[Stored items]
------------------------------------------------------------------------

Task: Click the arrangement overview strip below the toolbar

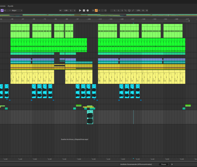Action: tap(99, 15)
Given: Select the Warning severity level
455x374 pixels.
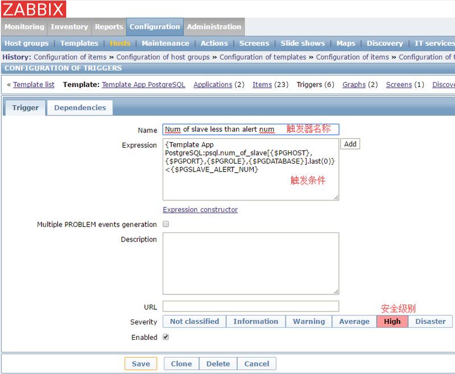Looking at the screenshot, I should point(309,322).
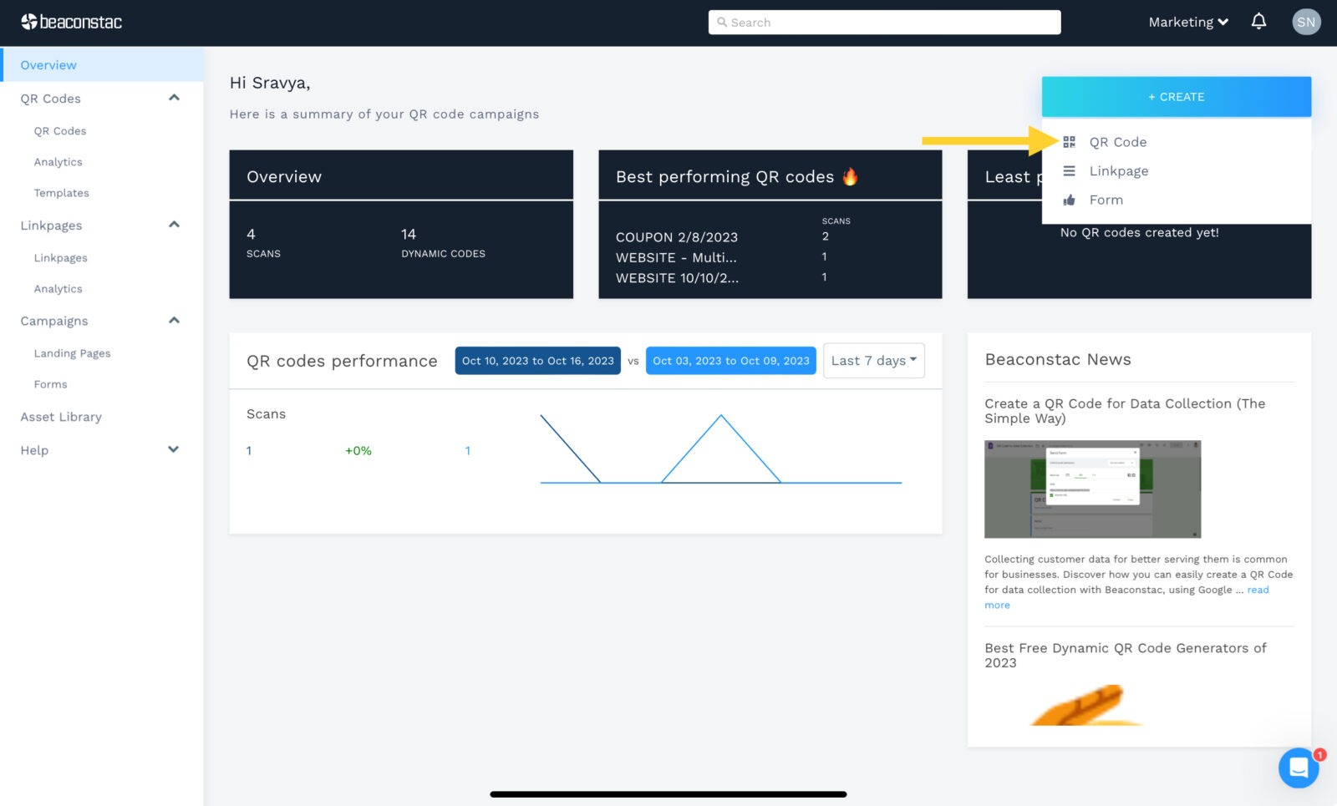
Task: Open the chat support bubble
Action: click(x=1298, y=767)
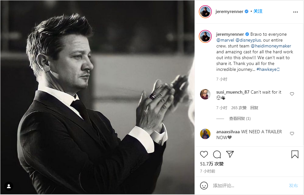The height and width of the screenshot is (195, 304).
Task: Click the #hawkeye hashtag
Action: pyautogui.click(x=266, y=70)
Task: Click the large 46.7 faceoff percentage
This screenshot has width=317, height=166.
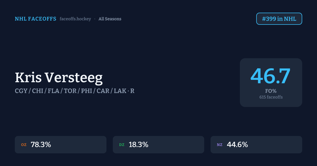Action: click(271, 76)
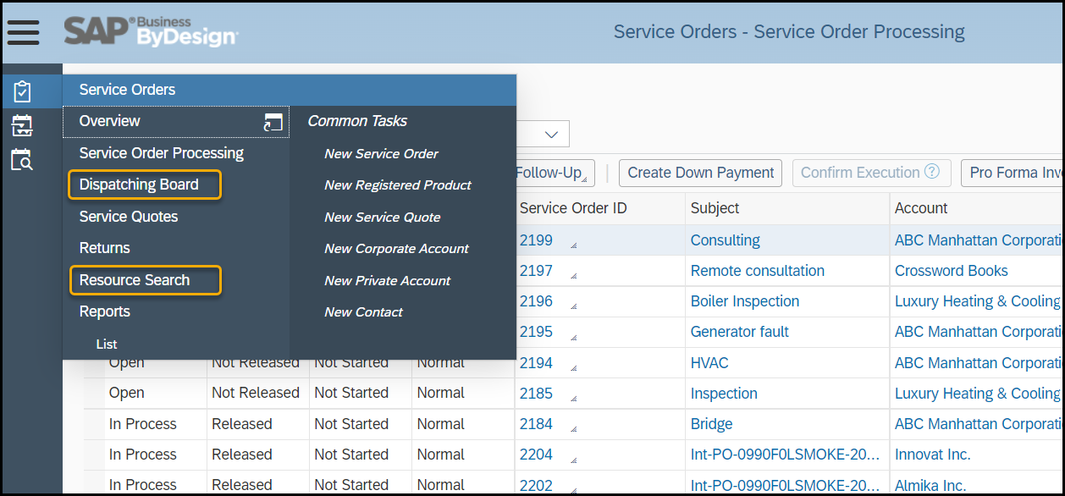Click the calendar search icon in the sidebar
This screenshot has width=1065, height=496.
click(x=23, y=160)
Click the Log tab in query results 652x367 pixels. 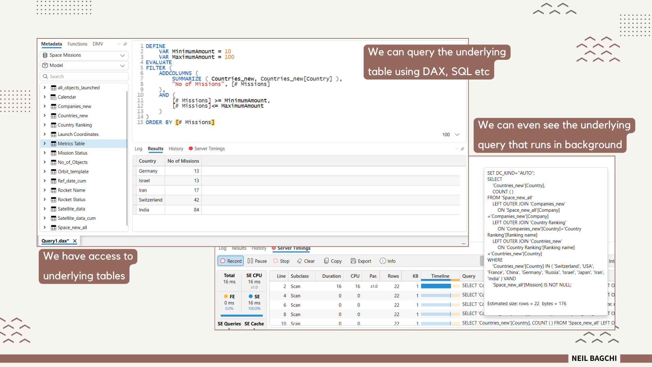(139, 148)
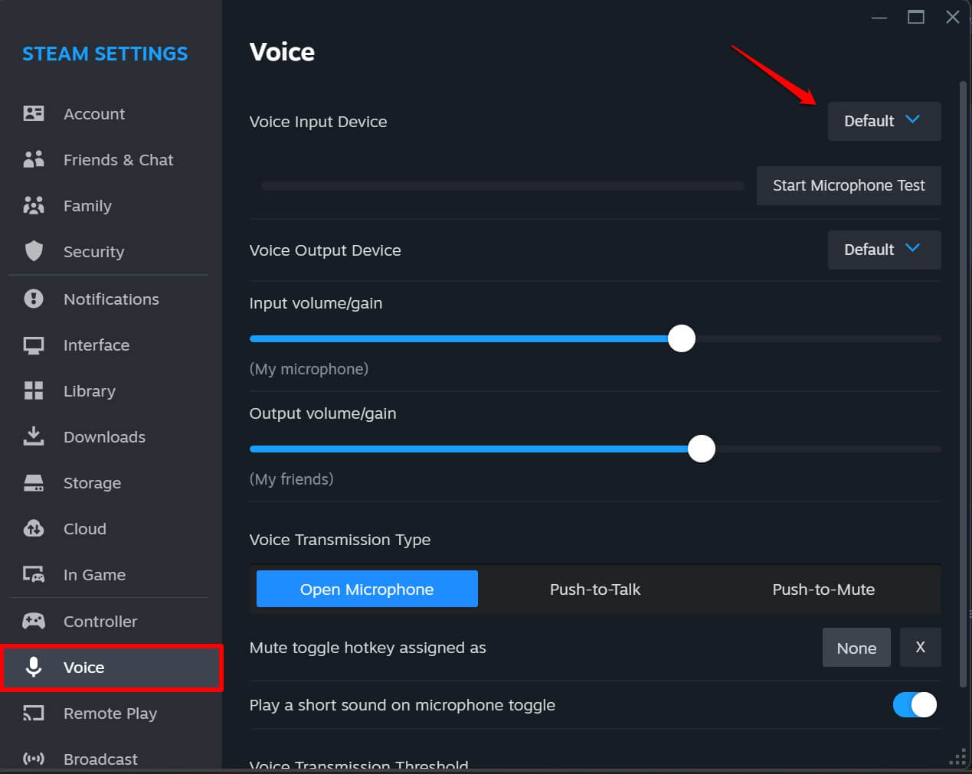Select the Controller gamepad icon

click(34, 621)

------------------------------------------------------------------------

* [Task to carry out]
Pictures excluded, reproduce only the part above that opens with the line holding "455x374 pixels." and closes with the line holding "Task: Click the large 46.7 faceoff percentage", exactly as written.

* [Completed task]
455x374 pixels.
Looking at the screenshot, I should point(309,322).
Task: Open the chat support bubble
Action: click(x=1298, y=767)
The height and width of the screenshot is (195, 304).
Task: Click the #hawkeye hashtag
Action: pyautogui.click(x=266, y=70)
Task: Click the large 46.7 faceoff percentage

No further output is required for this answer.